SMART Modular’s CXL-Attached Storage Cards Deliver 4 TB of Shared Memory

TechXchange: CXL for Memory and More

What you’ll learn:

What is CXL-attached memory?
What is the difference between CXL and NVMe storage?
What Smart Modular Technologies is bringing to the table.

Using CXL-attached memory is becoming more commonplace in high-performance servers. It takes advantage of the CXL standard that’s moving into its third incarnation. CXL, built on PCI Express (PCIe) Gen 5, provides a cache-coherent environment that allows for disaggregation of memory. It enables applications running multiple processing elements to access any memory connected to a CXL fabric (Fig. 1).
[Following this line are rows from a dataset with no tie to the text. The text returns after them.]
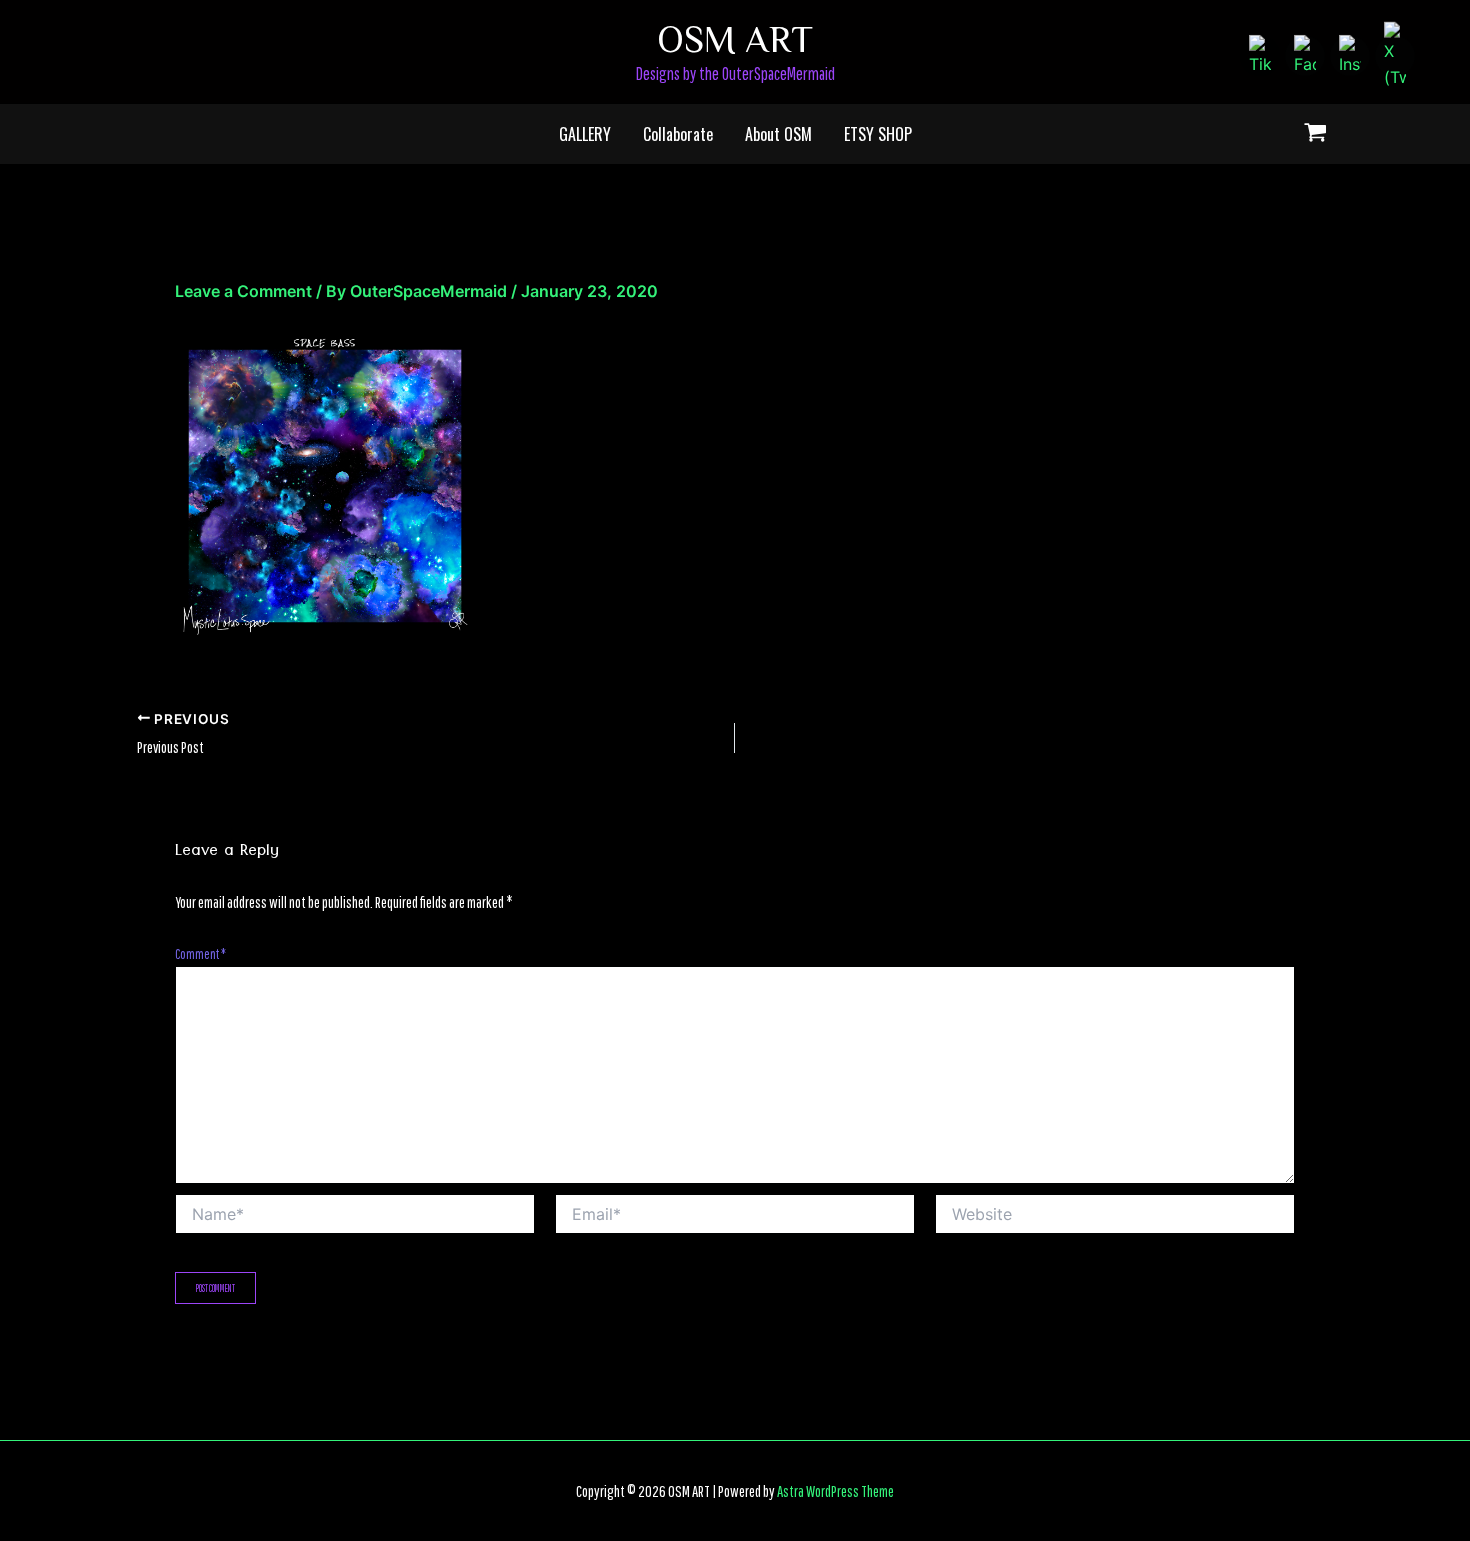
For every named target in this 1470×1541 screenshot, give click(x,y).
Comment (200, 954)
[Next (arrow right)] (1435, 771)
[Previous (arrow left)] (35, 771)
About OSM (778, 134)
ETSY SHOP (878, 134)
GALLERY (585, 134)
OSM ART (735, 37)
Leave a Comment (243, 291)
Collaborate (678, 134)
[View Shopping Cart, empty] (1315, 135)
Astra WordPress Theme (835, 1491)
1. A cache-coherent environment enables applications running multiple processing elements to access any memory connected to a CXL fabric.

Typically, processor-attached memory can be shared among multiple processors. However, in the past, this interface was proprietary. Dual inline memory modules (DIMMs) attached to one processor could be accessed by all, but there was a limitation on the number of DIMMs. On top of that, the approach doesn’t scale to hundreds or thousands of processing elements found in cloud servers. CXL offers this type of scaling while maintaining the cache-coherent support like that of proprietary systems.

Nonvolatile Memory Express (NVMe) is also based on PCIe, but it is block oriented and generally used with flash memory. It doesn’t have to support cache coherency that simplifies the controller. NVMe-over-CXL (NVMe-oC) is an emerging option that takes advantage of CXL while retaining the NVMe interface already supported by operating systems and applications. NVMe-over-Fabric is already in play to address the hyperscaler’s high-performance-computing (HPC) requirements. CXL-attached memory is just another piece to the hyperscaler HPC puzzle.

Delivering on the CXL-Attached Memory Promise

SMART Modular Technologies has pushed the boundaries of memory technology since its inception, so it’s no surprise that the company’s latest products address CXL-attached storage. The eight-DIMM CXA-8F2W (Fig. 2) and four-DIMM CXA-4F1W add-in cards (AICs) include a CXL controller and a bunch of SMART Modular DIMMs.

2. SMART Modular Technologies' CXA-8F2W hosts 4 TB of DDR5-4800 storage from eight DIMMs.

“The CXL protocol is an important step toward achieving industry-standard memory disaggregation and sharing, which will significantly improve the way memory is deployed in the coming years,” said Andy Mills, senior director of advanced product development at SMART Modular.

The cards have a full-height, half-length, x16 PCIe form factor. They use standard DDR5 registered DIMMs (RDIMMs) that provide up to 4 TB of storage with the fully populated CXA-8F2W. It uses two CXL memory controllers, delivering a total bandwidth of 64 GB/s with a 200-ns latency. That configuration dissipates 135 W of power. Users can select the RDIMMs with a corresponding reduction in capacity and power requirements. The top end uses 512-GB modules, while a 90-W system would employ 64-GB modules for a 512-GB capacity.

What may be interesting to some is that the x16 PCIe card exposes the CXL controllers as a pair of x8 PCIe connections. This is supported by the PCIe standard as well as switches that negotiate the type of connection and speeds involved. It offers a more efficient interface overall.

Why CXL-Attached Memory is Important

Any programmer knows that there’s never enough available memory. This is especially true for the massive cloud servers that provide HPC services. Artificial intelligence and machine learning (AI/ML) demands in this space include the need for very large amounts of memory, which is available with CXL-attached memory.

Using cache-coherent CXL-attached memory is much more efficient for most applications that must share data, versus NVMe or application-based communication over network connections like Ethernet.

The applicability for embedded solutions tends to be more limited because the number of cores and memory is usually much smaller than cloud servers, where terabytes of memory is equivalent to the proverbial “drop in the bucket.” Still, the flexibility that comes with CXL-attached memory is something embedded HPC application developers should not ignore, especially when dealing with AI/ML applications on the edge.